:: Vorliegender Text ::

Türkische Kampfjets schossen am Dienstag ein russisches Militärflugzeug an der türkisch-syrischen Grenze ab. Moskau bestreitet die Vorwürfe Ankaras, die russische Maschine habe türkischen Luftraum verletzt.

Russland drohte am Mittwoch der Türkei mit wirtschaftlichen Konsequenzen. Als Reaktion könnten wichtige gemeinsame Projekte gestoppt werden, teilte Ministerpräsident Dmitri Medwedew in einer Erklärung auf der Internetseite der Regierung mit. Türkische Unternehmen könnten zudem Marktanteile in Russland verlieren.

Bereits kurz nach dem Abschuss am Dienstag hatte Präsident Wladimir Putin erklärt, der Vorfall werde ernste Konsequenzen für die Beziehungen beider Staaten haben. Außenminister Sergej Lawrow sagte einen für Mittwoch geplanten Türkei-Besuch ab und rief seine Landsleute auf, nicht mehr in das Land zu reisen.

Als Reaktion auf den Vorfall werden alle Luftwaffeneinsätze Russlands gegen die Terrormiliz IS in Syrien ab sofort von eigenen Kampfjets begleitet, wie der Generalstab in Moskau laut des staatlichen Nachrichtenportals "Sputniknews" bekannt gab. Zuvor hätten Bomber keinen derartigen Schutz bekommen. Außerdem wurde der russische Raketenkreuzer "Moskwa" demnach angewiesen, vor der syrischen Mittelmeerküste Position zu beziehen und alle Ziele zu vernichten, die Russlands Luftwaffe in dem Bürgerkriegsland gefährden könnten.

Aus US-Regierungskreisen verlautete nun, das russische Flugzeug sei wohl kurzzeitig über türkischem Territorium gewesen, aber nicht dort getroffen worden. Abgeschossen wurde der Jet vielmehr im syrischen Luftraum, sagte ein nicht namentlich genannter Behördenvertreter der Nachrichtenagentur Reuters.

Indes wurde mehr über das Schicksal der Piloten der russischen Maschine bekannt. Wie bereits am Dienstag bekannt wurde, soll einer der beiden Piloten, die sich per Schleudersitz retteten, von Rebellen getötet worden sein. Die russische Regierung erklärte am Mittwoch, der andere Pilot sei von der syrischen Armee in Sicherheit gebracht worden.

:::
:: Vorliegende Einträge ::

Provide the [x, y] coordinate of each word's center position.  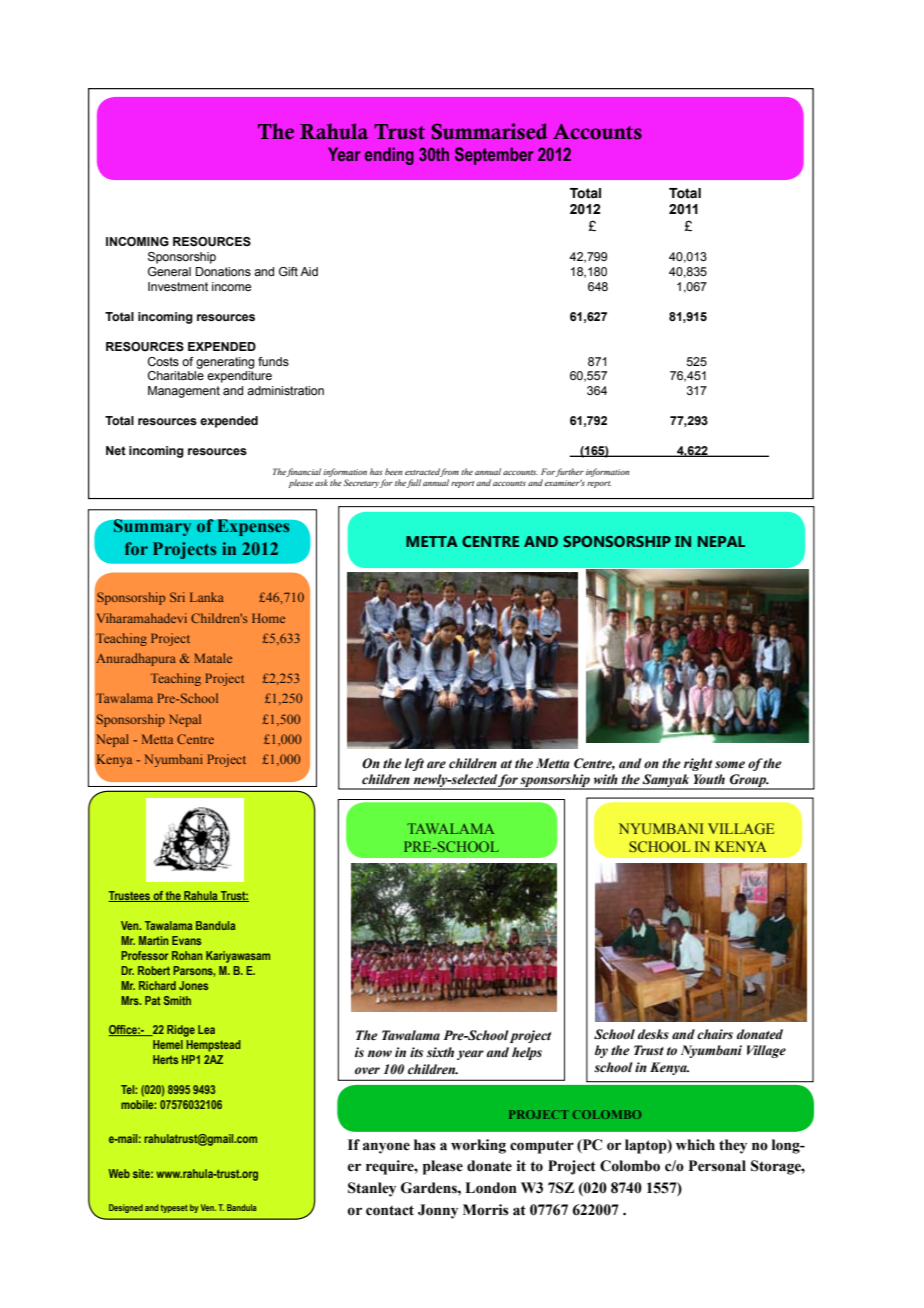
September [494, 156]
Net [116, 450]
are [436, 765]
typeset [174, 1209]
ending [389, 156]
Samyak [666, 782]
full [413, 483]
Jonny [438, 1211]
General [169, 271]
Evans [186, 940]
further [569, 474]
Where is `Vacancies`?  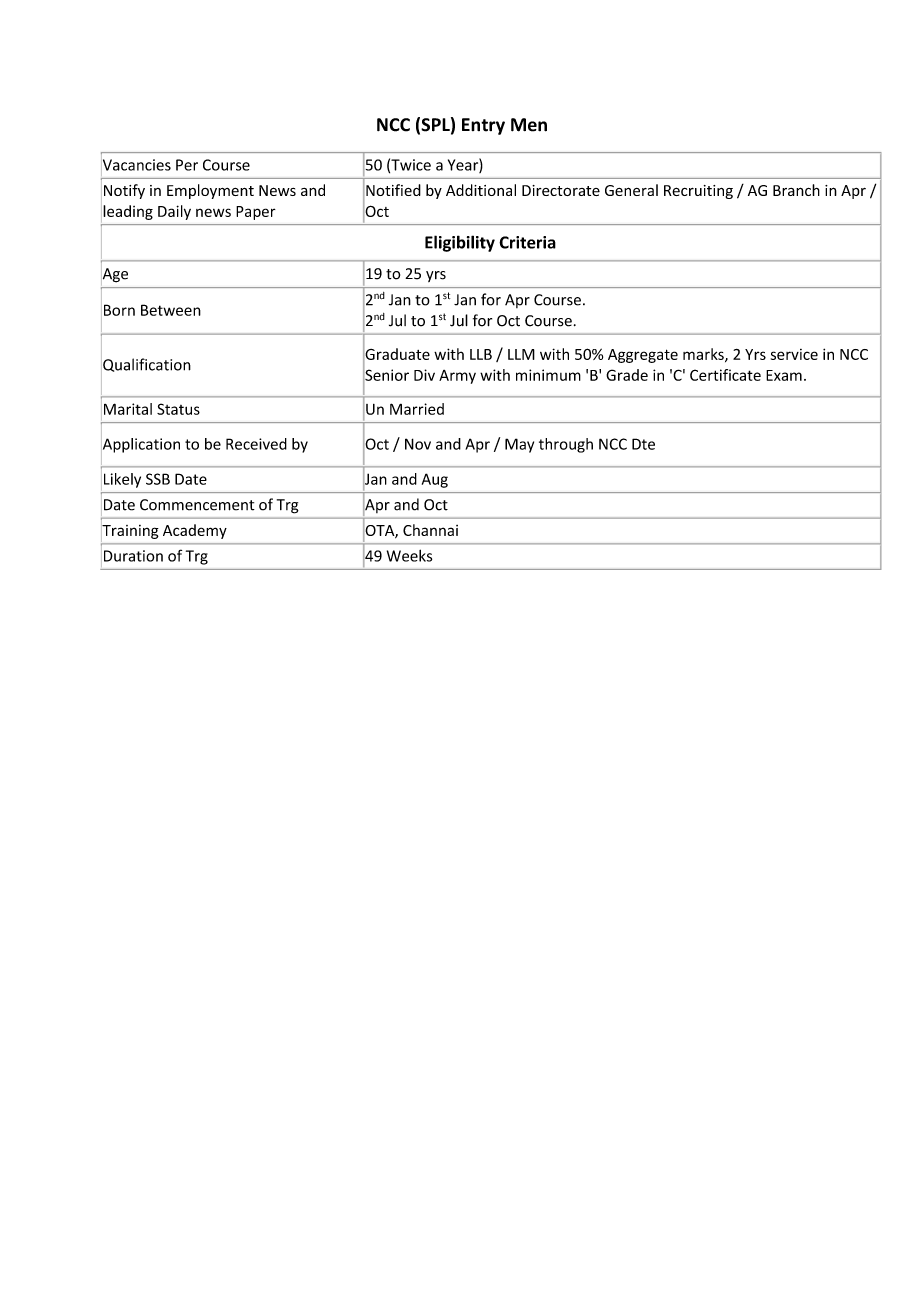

:::

Aufgaben ->
A – Gib die Zeilen der Auflistung als Markdown-Tabelle mit den Spalten „Nr.“ und „Zeile“ aus, beginnend mit der Zeile, die „full [413, 483]“ enthält, und endend mit dem Schluss der Auflistung, ohne Leerzeilen. Die Bilder sollen in der Antwort fehlen.
B – Schreibe den Bericht über den Abschuss des russischen Militärflugzeugs an der türkisch-syrischen Grenze im Anschluss an seinen letzten Satz weiter.

Ergebnisse ->
A –
| Nr. | Zeile |
|---|---|
| 1 | full [413, 483] |
| 2 | Jonny [438, 1211] |
| 3 | General [169, 271] |
| 4 | Evans [186, 940] |
| 5 | further [569, 474] |
| 6 | Where is `Vacancies`?   |

B –
Auch am Mittwoch gab es harte Töne zwischen Moskau und Ankara. Der türkische Präsident Recep Tayyip Erdogan sagte am Mittwoch vor Geschäftsleuten in Istanbul, er wolle keine Konfrontation mit Russland. Allerdings betonte er, die Türkei habe mit dem Abschuss ihre eigene Sicherheit verteidigt und die "Rechte unserer Brüder in Syrien".

Russlands Präsident Wladimir Putin erklärte laut russischen Nachrichtenagenturen, das Problem sei nicht der Abschuss der russischen Maschine - vielmehr sei problematisch, dass die gegenwärtige türkische Führung in den vergangenen Jahren die "Islamisierung ihres Landes" unterstützt habe. Er kündigte auch an, Russland werde seine Luftwaffenbasis in Syrien mit einem S-300-Raketensystem aufrüsten.

Russlands Verbündeter Iran zeigte sich über den Abschuss empört. "Mit diesen falschen Signalen und Botschaften werden die Terroristen nur noch mehr ermutigt, ihre Terroroperationen in der Region und weltweit fortzusetzen", sagte der iranische Außenamtssprecher Jaber Ansari in einer Erklärung.

NATO-Generalsekretär Jens Stoltenberg warnte nach einer Sondersitzung des Verteidigungsbündnisses am Dienstag vor einer "ernsten Situation". Er würde weitere Kontakte zwischen Ankara und Moskau begrüßen, sagte er in einem Interview mit der deutschen "Zeit".

Die deutsche Kanzlerin Angela Merkel warnte vor einer weiteren Verschärfung der Spannungen. In einem Gespräch mit dem türkischen Ministerpräsidenten Ahmet Davutoglu habe sie am Dienstag darum gebeten, "alles zu tun, um die Situation zu deeskalieren", sagte Merkel am Mittwoch im Bundestag in Berlin.

Aus Wut über den Abschuss protestierten Hunderte Menschen vor der türkischen Botschaft in Moskau. Einige der rund 900 Demonstranten bewarfen das Gebäude mit Steinen, Eiern und Farbbeuteln, wie die Agentur Tass am Mittwoch meldete.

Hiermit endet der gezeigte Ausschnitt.